Carriers of two APOL1 recessive alleles—compared with those with one or neither allele—have a higher risk of progressive kidney disease and organ failure.^59–62 Mutations in this locus arose in response to trypanosomiasis, a parasitic infection endemic to sub-Saharan Africa. Thus, individuals descended from this region (many of whom are racialized as Black in the United States) are more likely to carry these risk alleles. Similar to Khan et al., we demonstrated that weighting PRS by APOL1 status improved predictive accuracy of PRS or APOL1 alone.^28,63 The prevalence of APOL1 HR genotypes in our study was representative of the United States (13% to 14%), but additive effects to PRS may vary when prevalence in the development cohorts deviate from the population prevalence.⁶⁴ Although the Khan PRS observed that HR status conferred additional risk equivalent to 1 SD higher PRS among a cohort with a much lower prevalence of APOL1 HR individuals, we observed a 1.6 SD additive effect to our PRS. Inclusion of constants for monogenic mutations, such as APOL1, should be PRS-specific rather than fixed.

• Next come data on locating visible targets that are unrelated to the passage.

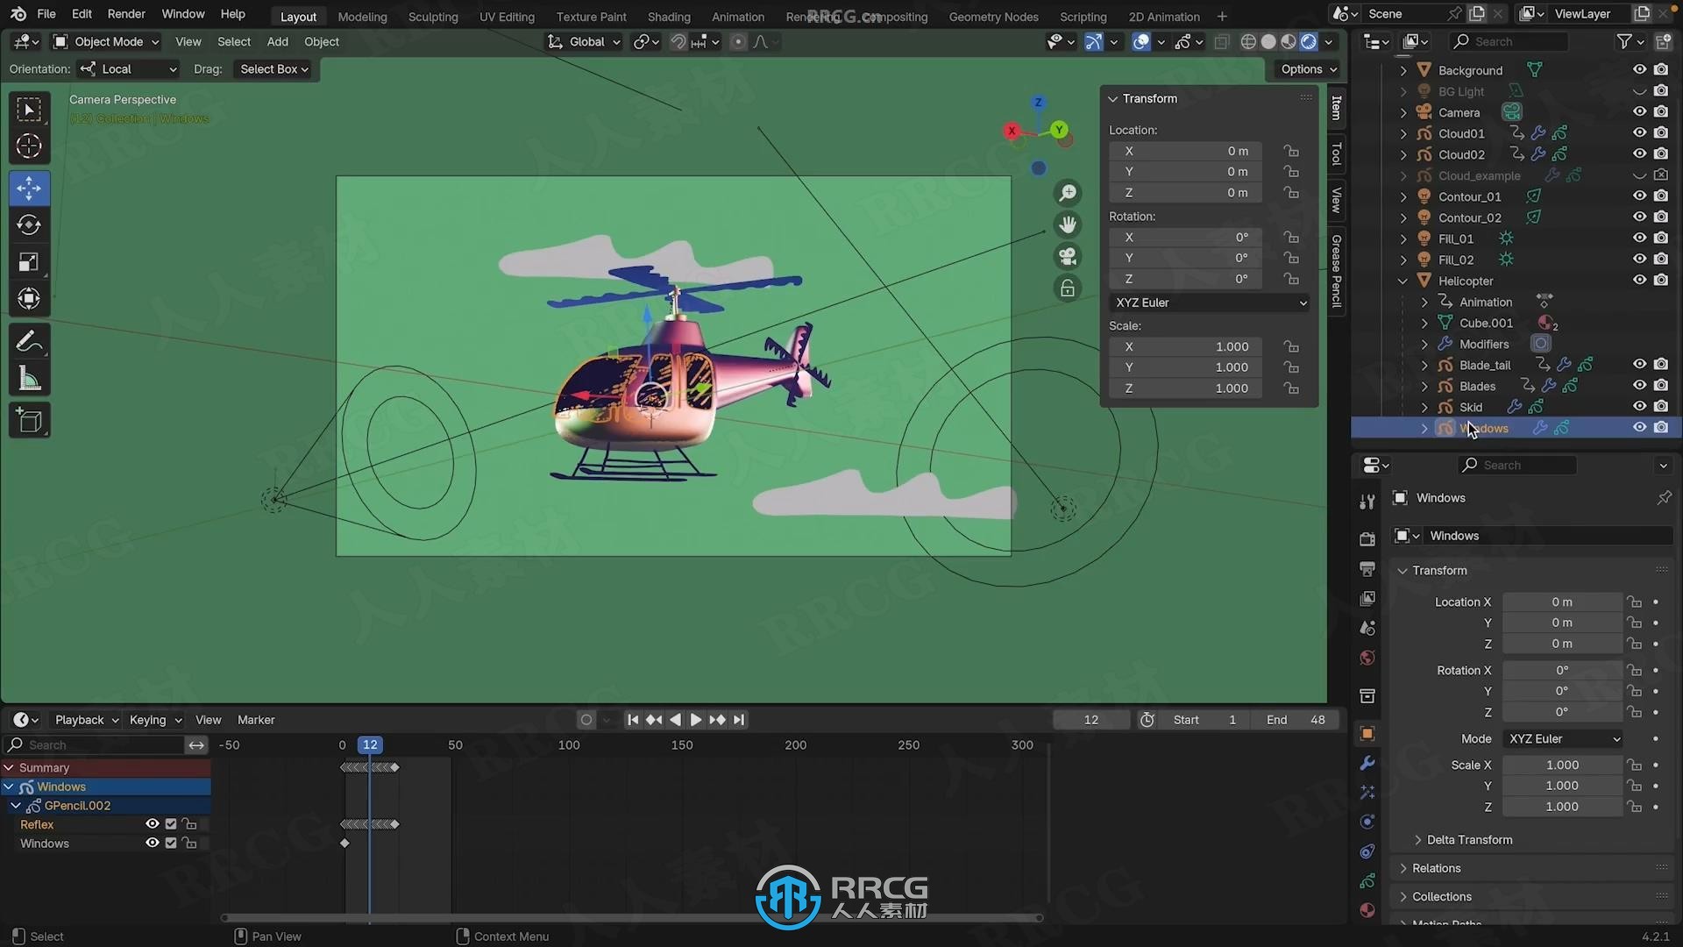Click the Play animation playback button
The height and width of the screenshot is (947, 1683).
click(695, 719)
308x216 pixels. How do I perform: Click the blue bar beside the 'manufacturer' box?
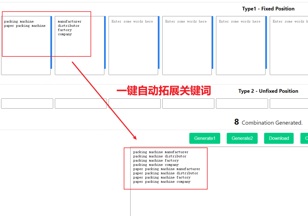point(105,42)
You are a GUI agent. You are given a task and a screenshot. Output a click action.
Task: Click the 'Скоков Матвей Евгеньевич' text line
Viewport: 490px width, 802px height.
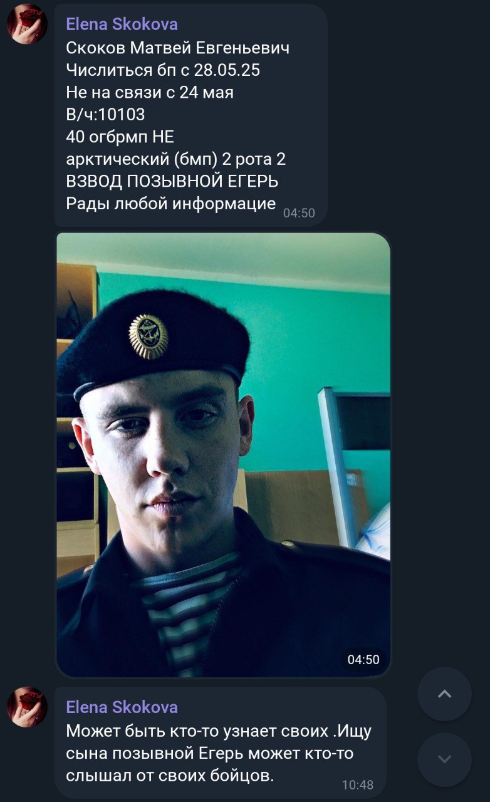click(178, 48)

Interestingly, a recent study by Vy et al. suggests that polygenicity of CKD may vary by APOL1 risk, in which an African ancestry–derived PRS outperformed a multi-ancestry PRS among APOL1 HR individuals.⁶⁵ In our study, multi-ancestry scores had the best predictive accuracy in both low and high APOL1 risk status. The reason for this difference in our findings is unclear. Still, continued study of the potential for variation in polygenic risk by monogenic risk is needed to better understand the penetrance of APOL1, especially in the context of kidney transplantation. Studies such as All of Us are likely to address these gaps in genomic data with larger, increasingly diverse sample sizes.⁶⁶

Although we demonstrated that multi-ancestry PRS for CKD outperform single-ancestry approaches, even when summary statistics sample sizes are comparable, current representation of African ancestry in these cohorts are still lagging at <2%.^24,25 In addition, there is a lack of continental diversity even within African ancestry populations that contribute to current analyses. Owing to the trans-Atlantic slave trade and forced migration between the 16th and 19th centuries, many individuals of African ancestry in current PRS development are descended from sub-Saharan West Africa,⁶⁷ and the genetic architecture of CKD among individuals descended from other regions of Africa is likely to be even less well characterized.⁶⁸ Given the vast genetic diversity of Africa, greater representation of individuals with ancestry across the continent is still needed. It is possible that, with increasing the representation of these historically excluded groups in CKD genomic studies, predictive accuracy of African ancestry PRS may improve.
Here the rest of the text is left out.